塚の中の木々 前の網の向こうが西鉄電車の線路

周囲から少し高く盛り上がった塚の中には30本ほどの大きな木々が茂っていますが、往時はどのようだったか、現在の景色から想像するのは困難です。
現地説明板の「中世の「善風塚」と「善風寺」のようす

昔、このあたりに「小善風」といわれる4つの塚(ちいさな丘)があり、
運動場の南側には「大善風」といわれる3つの塚がありました。
これら7つの塚を合わせて「善風塚」と呼ばれていました。

西暦1359年に起った、「大保原(大原)合戦」は、
南北朝時代(1336-1392)の「太平記」という軍記物語には
「一日の戦いで両軍合わせて5400人以上ともいう兵士が戦死した」と書かれている中世九州最大の合戦です。

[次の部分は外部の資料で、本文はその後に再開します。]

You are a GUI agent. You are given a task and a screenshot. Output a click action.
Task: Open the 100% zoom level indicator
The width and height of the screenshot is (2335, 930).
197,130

大保原合戦では南朝側が優位にたち、北朝方・少弐勢は撤退しましたが、南朝方が太宰府の支配権を手に入れるまでには至りませんでした。
この戦いでは多数の戦死者がでたのですが、中でも身分の高い武将7人はここに特別に塚を造って葬ったといわれています。
また、戦死者を敵味方の区別なく埋葬し、お寺(善風寺:西鉄大保駅の約400m北側)を建てて、供養したようです。

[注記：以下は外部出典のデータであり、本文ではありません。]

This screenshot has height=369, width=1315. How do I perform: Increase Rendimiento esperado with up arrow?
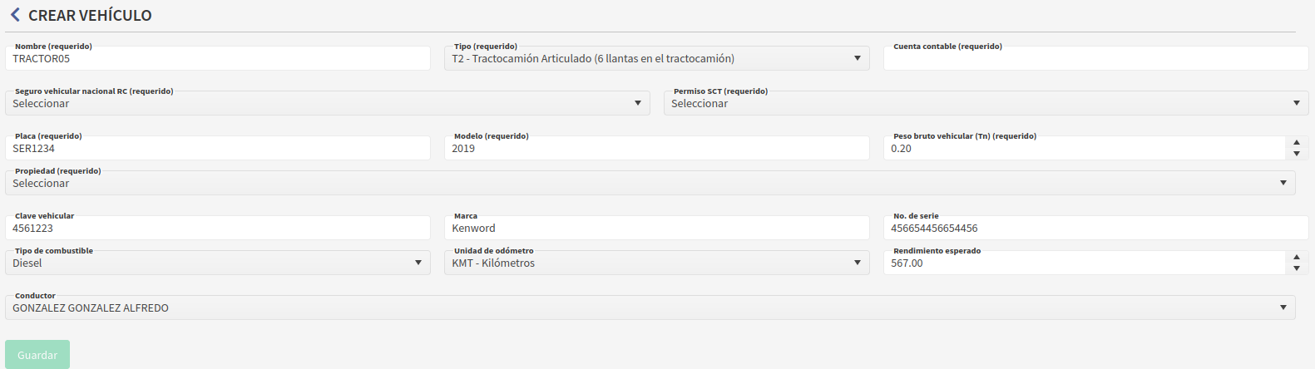click(x=1297, y=258)
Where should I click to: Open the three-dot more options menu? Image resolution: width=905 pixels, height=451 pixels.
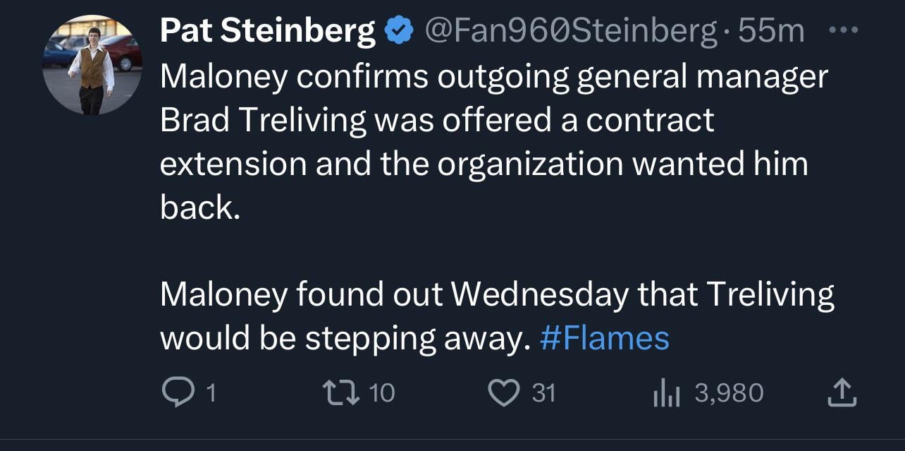(842, 31)
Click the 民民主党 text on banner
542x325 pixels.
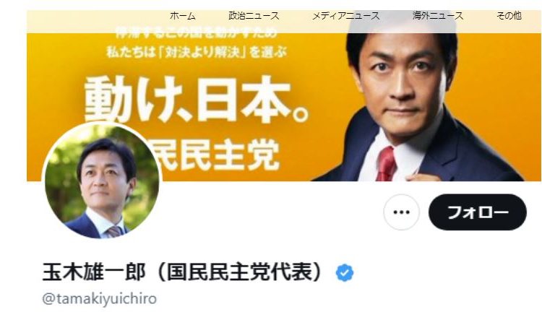point(215,156)
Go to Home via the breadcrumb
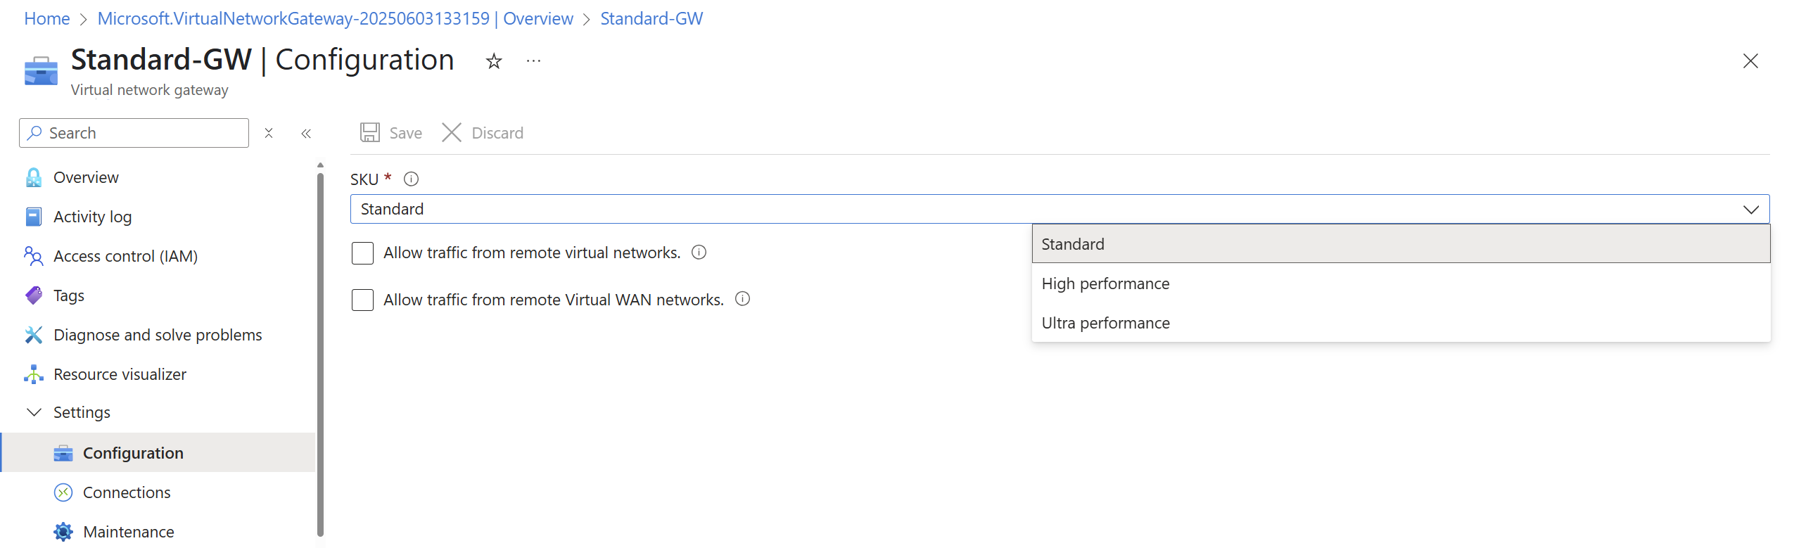Viewport: 1794px width, 548px height. tap(46, 18)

現在、このお寺はありませんが、寺小路(てらしょうじ)という地名が残っています。

この「善風塚」は明治から昭和にかけての開発によって壊されてしまいました。
さらに1924(大正13)年には西鉄電車の前身である九州鉄道(福岡-久留米間)も開通し、
少しずつ昔の地形や遺跡は失われ、現在は、家々が建ち並び、当時を想像するのが難しくなっています。